Trolls Bottom
- Designers: Robert Fortune
- Publishers: Project Basilisk (UK), KJC Games (UK), Dynamic Games (AUS), Hexagon (Wiesbaden, DEU), R Rystrom (SWE)
- Years active: 1986 to unknown
- Genres: Role-playing, fantasy
- Languages: English
- Players: 70
- Playing time: Fixed
- Materials required: Instructions, order sheets, turn results, paper, pencil
- Media type: Play-by-mail

= Trolls Bottom =

Fantasy role-playing game

Trolls Bottom is a play-by-mail (PBM) role-playing wargame. It was published by Project Basilisk in the United Kingdom shortly after the company began in 1986 and spread to multiple countries globally over the following year. Up to 70 players per game roleplayed trolls on a volcanic island called Trolls Bottom struggling to win by being the last survivor. Players had various possible actions that affected four character traits. Besides other players, vulture companions and non-player characters populated the island. Orders were written in the style of It's a Crime with turn results written in a comedic style. The game received generally positive reviews in gaming magazines of the late 1980s and was listed No. 1 in Flagship's role-playing wargame category in its Autumn 1987 issue.

==Development==
Trolls Bottom was a closed-ended, computer moderated PBM game published by Project Basilisk in the United Kingdom with licensing available in the United States. By 1988, KJC Games held the publishing rights in the UK and Europe. By 2002, Sweden's R. Rystrom was the only listed publisher in Flagship's game list.

Robert Fortune, owner of Project Basilisk, designed Trolls Bottom, after Piers Anthony's Xanth book series. It was his second PBM game, after the short-lived game The Land of the Basilisk, and published soon after the launch of his company in 1986. He wrote the program in Spectrum BASIC. According to reviewer Ian Lacey, "Robert then borrowed £500 to buy an Amstrad PCW8256, and converted the program to Mallard BASIC." After a year of growth and game development, Trolls Bottom gained widespread popularity, with Fortune licensing the game in Australia, New Zealand, and the United States.

==Gameplay==
Each game has up to 70 players roleplaying trolls struggling for dominance on a volcanic island called Trolls Bottom.
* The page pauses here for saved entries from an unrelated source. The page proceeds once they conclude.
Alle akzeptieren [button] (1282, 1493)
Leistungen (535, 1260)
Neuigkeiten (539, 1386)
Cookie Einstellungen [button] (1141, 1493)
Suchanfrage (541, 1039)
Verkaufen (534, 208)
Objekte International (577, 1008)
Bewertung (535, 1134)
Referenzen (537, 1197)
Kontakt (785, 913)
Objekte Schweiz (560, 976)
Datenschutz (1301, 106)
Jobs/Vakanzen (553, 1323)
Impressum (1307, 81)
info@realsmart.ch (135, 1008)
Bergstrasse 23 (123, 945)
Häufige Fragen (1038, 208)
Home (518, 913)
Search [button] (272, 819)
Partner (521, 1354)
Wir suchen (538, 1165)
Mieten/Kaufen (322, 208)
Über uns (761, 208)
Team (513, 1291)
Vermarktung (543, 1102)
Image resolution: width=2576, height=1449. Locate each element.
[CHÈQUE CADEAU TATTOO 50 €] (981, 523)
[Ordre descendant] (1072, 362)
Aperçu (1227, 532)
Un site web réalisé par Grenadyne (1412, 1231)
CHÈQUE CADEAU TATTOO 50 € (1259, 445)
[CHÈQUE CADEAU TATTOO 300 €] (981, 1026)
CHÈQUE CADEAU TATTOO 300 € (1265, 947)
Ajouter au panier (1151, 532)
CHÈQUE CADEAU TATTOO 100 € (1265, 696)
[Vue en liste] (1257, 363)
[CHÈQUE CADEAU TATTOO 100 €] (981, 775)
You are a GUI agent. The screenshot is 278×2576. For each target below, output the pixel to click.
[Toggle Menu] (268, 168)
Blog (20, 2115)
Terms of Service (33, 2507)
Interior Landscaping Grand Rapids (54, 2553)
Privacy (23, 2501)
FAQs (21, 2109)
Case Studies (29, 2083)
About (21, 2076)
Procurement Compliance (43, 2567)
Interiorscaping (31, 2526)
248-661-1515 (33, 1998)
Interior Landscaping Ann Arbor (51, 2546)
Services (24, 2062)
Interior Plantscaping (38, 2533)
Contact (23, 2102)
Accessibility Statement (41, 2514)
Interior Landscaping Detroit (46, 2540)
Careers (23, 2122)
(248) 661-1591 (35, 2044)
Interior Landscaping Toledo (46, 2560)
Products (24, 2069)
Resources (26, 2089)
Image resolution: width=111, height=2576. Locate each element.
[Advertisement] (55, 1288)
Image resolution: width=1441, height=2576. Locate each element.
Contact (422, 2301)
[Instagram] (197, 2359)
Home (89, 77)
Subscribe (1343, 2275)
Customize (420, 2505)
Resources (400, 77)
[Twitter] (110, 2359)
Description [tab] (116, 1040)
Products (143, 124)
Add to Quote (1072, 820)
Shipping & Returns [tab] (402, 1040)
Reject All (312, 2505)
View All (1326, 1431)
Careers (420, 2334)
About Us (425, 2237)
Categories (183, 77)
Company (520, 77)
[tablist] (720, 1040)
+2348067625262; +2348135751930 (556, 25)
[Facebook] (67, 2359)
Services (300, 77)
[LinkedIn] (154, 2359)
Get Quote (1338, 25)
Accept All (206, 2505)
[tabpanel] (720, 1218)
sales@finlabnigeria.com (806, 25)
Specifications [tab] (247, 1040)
Players had 14 available actions that could affect Troll characteristics of Build, Morale, Sanity, and Strength. These actions were attack, dig, eat, hunt, look out, make noise, make weapon, move, rob and run, sneak and spy, tunnel, use, and two trading actions. Each player had a vulture as a companion which helped in scouting and trading actions. Non-player characters were also on the island, such as Balrogs, Moonworms, and Tree Guardians.

Orders were in the same format as It's a Crime. Reviewer John Woods stated in a 1989 issue of The Games Machine that "turn replies are written in a comical style, which will have you rolling about in laughter."

The player who survived to the end was the winner.

==Reception==
Malcolm Hulme reviewed the game in the Summer 1987 issue of Flagship. He provided it a generally positive review, suggesting that the publishers provided slightly less information to players and that the game was suited as a lighthearted introductory game versus an advanced tactical wargame. He stated, "I heartily recommend that you give it a try." The editors of The Games Machine reviewed the game in 1988, stating that it "seems a fun and relatively simple game". In the Autumn 1987 issue of Flagship, the Editors ranked Trolls Bottom in first place with a 9.1 of 10 points, stating it was the "clear leader in this category".